Frugal Gluten Free Diet: Part 4

This is the fourth part in a series “Gluten Free Grocery Shopping on a Budget” in which Heather shares how she feeds a family of 6 a gluten free diet  for $350 – $400 a month. Here are Heather’s responses to some of my follow-up questions:

1. Did you use a price book to learn what the best prices are and how often things go on sale? No price book.  Items not on sale are almost cheaper at Walmart. And I just maintain a good impression of what a good sales price is. If something is a good sales price I usually buy enough for 3 months
or so.

2. If someone is using all of their grocery budget right now, how do they find the money to start stocking up on food items?
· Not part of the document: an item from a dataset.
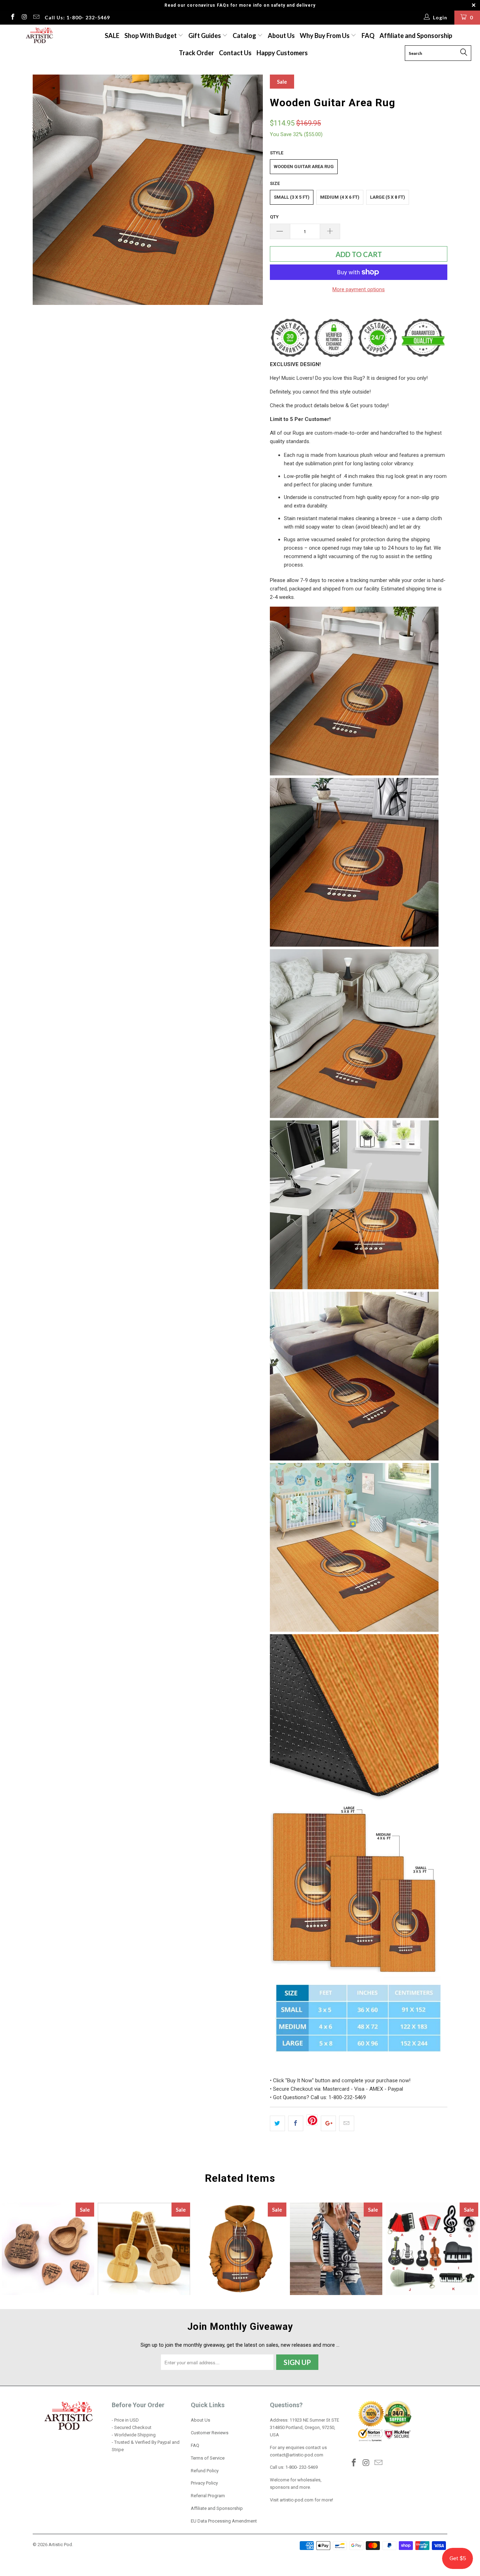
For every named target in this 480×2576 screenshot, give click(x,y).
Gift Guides (205, 35)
In general, if you change nothing else except for stocking up on sales items, you will save money.  So, you have two choices to get started.  Either save money from some other area for a few months to get you started (such as cutting back on eating out or entertainment) or to cut back on grocery budget by making more from scratch, cutting back on pop or snack foods, avoiding expensive foods, etc.  This could even just be a temporary thing to allow you to get a surplus to start stocking up on sales items.
3.How many servings of fruits and vegetables does your family average per day? I think many people fear that a budget of $350 – $400 would mean eating lots of beans and grains. 1-2 fruit servings, 3-4 veggie, for a total of 5 on an average day.  Fruits are usually 100% juice from concentrate, unsweetened bananas, or garden strawberries.  Veggies are usually raw carrots, raw/cooked cabbage, frozen broccoli or peas.  In season, we have summer squash and tomatoes from our garden.  On sale, I will sometimes buy leaf lettuce for $.99/lb or fresh tomatoes for $.99/lb.  But, that’s like
once or twice a year when they’re on sale.
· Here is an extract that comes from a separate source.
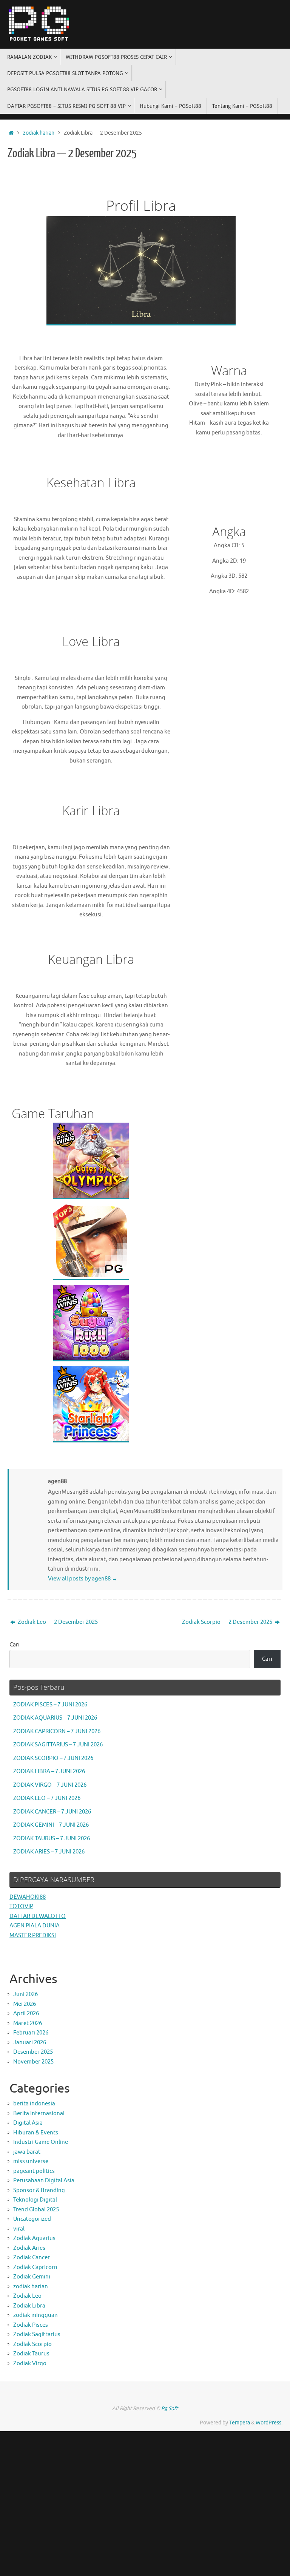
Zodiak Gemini (31, 2276)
4. Do you use a pressure cooker to cooker your beans? Do you pre-cook a lot of beans and then freeze them until needed? I just cook beans in a normal pot, covered, for 1 1/2 hrs at a mild boil.  And I cook what I need because I’m home in the afternoons.  But cooking a bulk ahead for those who would like the convenience of just pulling some out of the freezer is a good idea.

5. How did you find farmers in your area that sell things in bulk? The local orchard and potato man were just off the main road, and we drove by them :-)  Our local weekly paper (free) has ads from many farmers or garden stands.  Also if you have a farmer’s market, you can ask around there.  Some may be willing to sell a larger quantity for a lower price.
6. Since you only do Wal-mart once a month, do you plan a whole month’s worth of menus as once? I do not menu plan beyond a few days in advance.  I prepare meals with what I have on hand.  I rarely buy special ingredients.  Almost everything is kept on hand, and I buy more of something that I usually buy at Walmart if I’m low on it.  But, if I run out of taco sauce for
bean burritos, which I did this month, we can have beans and rice, beans and cornbread, chili, refried beans, etc until the next Walmart trip.

7. When you were really trying to minimize your grocery costs, did you forgo making any recipes that had expensive ingredients?  Even though I cook most of our food from scratch, I still end up spending a good bit on arborio rice for risotto or nori sheets for homemade sushi. I don’t use expensive ingredients.  As I said, meat is kept under $2.29/lb.  If a recipe called for ricotta cheese, I substituted cottage cheese.  I use just brown rice across the board.  Though I might have liked something like ravioli, I didn’t buy it with the exception of making it for an anniversary dinner or something.


  1. In response to question #4, it’s not a good idea to cook beans in a pressure cooker. The skins will come off the beans and get lodged in the valve, causing huge amounts of pressure inside the pots. When it comes time to open the lid, the pressure can’t be released, which could lead to an explosion. It is dangerous. Beans in a slow cooker, on the other hand, is a fantastic idea!

  2. I am surprised at your comment about cooking beans in the pressure cooker since that is one of the things that the pressure cooker does best. Instead of using fuel for hours, you can cook most presoaked beans in less than 10 minutes at pressure, and unsoaked beans in less than 30 minutes.

    The new pressure cookers pretty much cannot explode and in using many of them over the past 13 years, I have not had any bean skins clog the valve and absolutely 0 explosions. I also use them with my cooking students at the junior college where I teach and we don’t have problems there either.

    It is much more dangerous to get in your car and drive than to use the modern pressure cooker, and you save a lot of time. In fact, using one can save you trips to the store and the danger of that.

    BTW, gluten-free is great.

  3. I second Jill’s comments. It is safe to cook beans in a pressure cooker. Check the instructions that come with yours. Use a bit of oil to keep any loose skins from foaming up. My pressure cooker has three safety valves on it.

    Cooking beans in the slow cooker can also have problems. Some of the older pressure cookers do not get to a high enough temperature to inactivate the bean lectins, and in fact can concentrate the lectins, making it more likely for you to get sick from them. Red kidney beans are especially notorious for this, but other beans have lectins that can cause you problems as well.